» **EINGABE ZUR AUFGABE**:
-*-*-
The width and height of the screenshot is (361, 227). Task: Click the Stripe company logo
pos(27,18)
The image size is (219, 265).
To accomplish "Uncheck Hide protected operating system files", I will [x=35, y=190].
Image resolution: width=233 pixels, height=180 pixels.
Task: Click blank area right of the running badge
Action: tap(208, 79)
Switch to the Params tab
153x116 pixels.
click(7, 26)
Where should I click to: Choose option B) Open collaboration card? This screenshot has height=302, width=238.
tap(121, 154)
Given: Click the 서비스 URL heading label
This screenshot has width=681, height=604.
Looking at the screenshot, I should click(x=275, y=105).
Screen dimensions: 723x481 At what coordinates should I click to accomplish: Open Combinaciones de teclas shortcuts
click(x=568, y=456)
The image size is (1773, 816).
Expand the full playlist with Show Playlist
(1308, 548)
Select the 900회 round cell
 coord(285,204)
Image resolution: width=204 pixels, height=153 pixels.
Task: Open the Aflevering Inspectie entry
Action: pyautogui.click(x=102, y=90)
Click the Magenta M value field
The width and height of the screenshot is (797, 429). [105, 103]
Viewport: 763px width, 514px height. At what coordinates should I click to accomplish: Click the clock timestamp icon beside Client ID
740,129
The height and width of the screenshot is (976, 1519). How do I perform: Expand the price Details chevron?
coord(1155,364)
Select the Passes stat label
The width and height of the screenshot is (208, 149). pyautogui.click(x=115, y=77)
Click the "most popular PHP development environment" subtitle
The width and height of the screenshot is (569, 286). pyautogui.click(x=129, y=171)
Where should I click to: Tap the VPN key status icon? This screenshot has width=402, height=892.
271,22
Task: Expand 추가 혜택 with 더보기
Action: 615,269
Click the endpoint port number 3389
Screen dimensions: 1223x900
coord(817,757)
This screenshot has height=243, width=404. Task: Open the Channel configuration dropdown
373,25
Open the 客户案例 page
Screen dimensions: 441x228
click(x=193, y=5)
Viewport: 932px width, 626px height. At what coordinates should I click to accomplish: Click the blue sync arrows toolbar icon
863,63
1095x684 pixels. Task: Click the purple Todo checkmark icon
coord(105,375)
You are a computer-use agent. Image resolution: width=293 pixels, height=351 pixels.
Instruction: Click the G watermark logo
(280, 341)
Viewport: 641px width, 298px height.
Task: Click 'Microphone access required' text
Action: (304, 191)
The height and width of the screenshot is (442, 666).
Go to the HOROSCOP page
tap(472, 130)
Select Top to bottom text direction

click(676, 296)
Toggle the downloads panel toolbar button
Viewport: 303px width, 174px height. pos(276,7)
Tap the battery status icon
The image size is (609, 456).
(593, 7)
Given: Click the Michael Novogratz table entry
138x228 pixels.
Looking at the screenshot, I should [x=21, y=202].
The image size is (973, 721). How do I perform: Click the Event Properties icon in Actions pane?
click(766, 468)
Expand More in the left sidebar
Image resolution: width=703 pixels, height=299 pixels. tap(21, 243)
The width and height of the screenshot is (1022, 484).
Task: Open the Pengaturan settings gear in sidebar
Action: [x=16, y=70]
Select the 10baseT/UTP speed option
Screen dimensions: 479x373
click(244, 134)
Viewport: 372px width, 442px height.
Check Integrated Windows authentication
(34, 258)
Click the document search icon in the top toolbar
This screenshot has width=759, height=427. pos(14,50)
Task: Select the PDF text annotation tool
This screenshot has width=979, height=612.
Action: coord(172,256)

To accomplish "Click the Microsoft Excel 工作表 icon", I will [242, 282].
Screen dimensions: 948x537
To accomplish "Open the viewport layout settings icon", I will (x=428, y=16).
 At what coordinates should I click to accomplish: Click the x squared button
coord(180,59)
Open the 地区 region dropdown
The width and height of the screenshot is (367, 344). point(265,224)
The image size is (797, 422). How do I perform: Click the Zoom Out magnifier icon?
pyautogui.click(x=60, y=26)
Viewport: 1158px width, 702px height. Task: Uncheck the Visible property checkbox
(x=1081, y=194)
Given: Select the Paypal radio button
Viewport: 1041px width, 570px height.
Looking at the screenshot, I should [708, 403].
-*-*-
Geben Sie nur die Einträge vom Anfang bis einschließlich der Zeile mit „Looking at the screenshot, I should click(x=275, y=105).“ Wort für Wort wieder.

The width and height of the screenshot is (361, 227). Task: Click the Stripe company logo
pos(27,18)
The image size is (219, 265).
To accomplish "Uncheck Hide protected operating system files", I will [x=35, y=190].
Image resolution: width=233 pixels, height=180 pixels.
Task: Click blank area right of the running badge
Action: tap(208, 79)
Switch to the Params tab
153x116 pixels.
click(7, 26)
Where should I click to: Choose option B) Open collaboration card? This screenshot has height=302, width=238.
tap(121, 154)
Given: Click the 서비스 URL heading label
This screenshot has width=681, height=604.
Looking at the screenshot, I should click(x=275, y=105).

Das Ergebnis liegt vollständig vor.